● Tarefas
• 1. Altere a parte do trecho selecionado que abre com as palavras contendo "3. O sistema" e fecha com "e educação assegurados.", pondo "lotação excessiva" no lugar de "superlotação".
• 2. Com base no trecho selecionado, responda:
(a) Em que ano foi promulgada a Prision Litigation Reform Act (PLRA)?
(b) A partir de que década houve declínio na concessão de medidas estruturantes?
(c) Quais normas nacionais estabelecem dispositivos para proteger as garantias das pessoas presas?

==== Trecho selecionado

Toda essa “intervenção” por parte do judiciário passou a ser alvo de severas críticas, sendo considerada uma interferência excessiva à organização interna da Administração Pública e graves exemplos de violação do princípio da separação de poderes. Os juristas destacavam a falta de legitimidade democrática e a falta de expertise do judiciário para exercer esse tipo de atuação. Chamavam atenção para os altos gastos que envolviam os litígios estruturais. Além disso, afirmavam que as intervenções do judiciário representavam uma subversão do seu papel nas democracias contemporâneas(22). Uma das reações mais conservadoras foi por parte do Congresso norte-americano que:

acabou estabelecendo severas restrições às injuctions. A Prision Litigation Reform Act (PLRA), lei promulgada em 1996, impôs significativos limites aos poderes jurisdicionais e cerceou a aplicação das injuctions no sistema prisional norteamericano. A partir dessa lei apenas em último caso as cortes poderiam ordenar a liberação de presos encarcerados em presídios superlotados e adotar remédios estruturais mais invasivos. (23)

Esse cenário fez com que houvesse um declínio na concessão de medidas estruturantes a partir da década de 90. Mas mesmo após décadas de críticas, esse ainda segue sendo um modelo de adjudicação comum nos Estados Unidos.

 

3. O sistema carcerário enquanto uma violação sistêmica das garantias constitucionais e normas de direitos humanos

Hoje, o ordenamento jurídico brasileiro possui diversas garantias legais que asseguram aos presos seus direitos enquanto cumprem suas penas. A Constituição Federal e a Lei de Execução Penal estabelecem diversos dispositivos que tem por objetivo proteger as garantias das pessoas presas. Além das normas nacionais, o Brasil é signatário da Declaração Universal dos Direitos Humanos, que também tem como um de seus objetivos a observação da dignidade da pessoa humana, independente desta estar presa ou não.

O sistema carcerário brasileiro é evidente resultado de sucateamento, as prisões enfrentam superlotação e os detentos não estão tendo suas condições de saúde, segurança físico psicológica, alimentação e educação assegurados.

========
==== Dados fornecidos

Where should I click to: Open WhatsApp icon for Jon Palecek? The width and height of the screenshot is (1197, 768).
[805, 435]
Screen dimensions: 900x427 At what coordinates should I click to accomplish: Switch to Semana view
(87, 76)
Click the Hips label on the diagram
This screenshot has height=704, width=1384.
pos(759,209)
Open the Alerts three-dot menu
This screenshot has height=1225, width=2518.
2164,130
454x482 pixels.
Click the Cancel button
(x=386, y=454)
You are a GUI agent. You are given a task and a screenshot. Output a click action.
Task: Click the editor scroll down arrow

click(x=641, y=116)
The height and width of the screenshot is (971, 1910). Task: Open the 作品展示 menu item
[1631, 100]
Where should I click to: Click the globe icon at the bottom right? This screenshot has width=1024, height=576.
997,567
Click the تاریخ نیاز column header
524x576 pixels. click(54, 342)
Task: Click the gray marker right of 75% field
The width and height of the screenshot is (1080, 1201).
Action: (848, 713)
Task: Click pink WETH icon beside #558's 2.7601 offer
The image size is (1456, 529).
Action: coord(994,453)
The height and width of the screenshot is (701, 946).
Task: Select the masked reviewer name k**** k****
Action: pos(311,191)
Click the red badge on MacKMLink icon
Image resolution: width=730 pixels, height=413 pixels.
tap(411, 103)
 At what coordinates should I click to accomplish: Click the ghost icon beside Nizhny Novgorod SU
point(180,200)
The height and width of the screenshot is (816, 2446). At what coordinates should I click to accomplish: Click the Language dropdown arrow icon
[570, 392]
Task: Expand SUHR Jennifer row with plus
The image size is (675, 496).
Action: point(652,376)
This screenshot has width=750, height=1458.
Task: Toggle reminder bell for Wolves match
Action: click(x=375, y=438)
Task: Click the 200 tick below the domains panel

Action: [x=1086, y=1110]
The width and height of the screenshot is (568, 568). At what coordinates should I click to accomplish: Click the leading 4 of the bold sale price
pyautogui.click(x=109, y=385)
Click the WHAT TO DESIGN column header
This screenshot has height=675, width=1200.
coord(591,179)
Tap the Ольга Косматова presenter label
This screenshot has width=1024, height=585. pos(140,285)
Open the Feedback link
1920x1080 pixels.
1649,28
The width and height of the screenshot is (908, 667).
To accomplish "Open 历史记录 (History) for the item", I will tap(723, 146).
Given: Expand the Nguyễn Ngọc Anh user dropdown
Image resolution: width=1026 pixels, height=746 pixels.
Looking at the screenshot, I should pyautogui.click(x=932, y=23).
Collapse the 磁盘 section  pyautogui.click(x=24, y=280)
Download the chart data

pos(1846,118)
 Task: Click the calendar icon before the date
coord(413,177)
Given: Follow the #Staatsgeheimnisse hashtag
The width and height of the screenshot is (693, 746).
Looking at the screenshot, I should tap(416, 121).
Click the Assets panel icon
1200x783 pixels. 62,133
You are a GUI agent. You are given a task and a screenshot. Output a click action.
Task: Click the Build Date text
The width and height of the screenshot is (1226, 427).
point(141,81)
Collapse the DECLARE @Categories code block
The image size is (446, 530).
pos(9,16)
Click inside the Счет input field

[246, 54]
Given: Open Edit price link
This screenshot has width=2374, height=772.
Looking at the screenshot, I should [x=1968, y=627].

========

● Respostas
• 1.
3. O sistema carcerário enquanto uma violação sistêmica das garantias constitucionais e normas de direitos humanos

Hoje, o ordenamento jurídico brasileiro possui diversas garantias legais que asseguram aos presos seus direitos enquanto cumprem suas penas. A Constituição Federal e a Lei de Execução Penal estabelecem diversos dispositivos que tem por objetivo proteger as garantias das pessoas presas. Além das normas nacionais, o Brasil é signatário da Declaração Universal dos Direitos Humanos, que também tem como um de seus objetivos a observação da dignidade da pessoa humana, independente desta estar presa ou não.

O sistema carcerário brasileiro é evidente resultado de sucateamento, as prisões enfrentam lotação excessiva e os detentos não estão tendo suas condições de saúde, segurança físico psicológica, alimentação e educação assegurados.

• 2.
(a) Em 1996.
(b) A partir da década de 90.
(c) A Constituição Federal e a Lei de Execução Penal.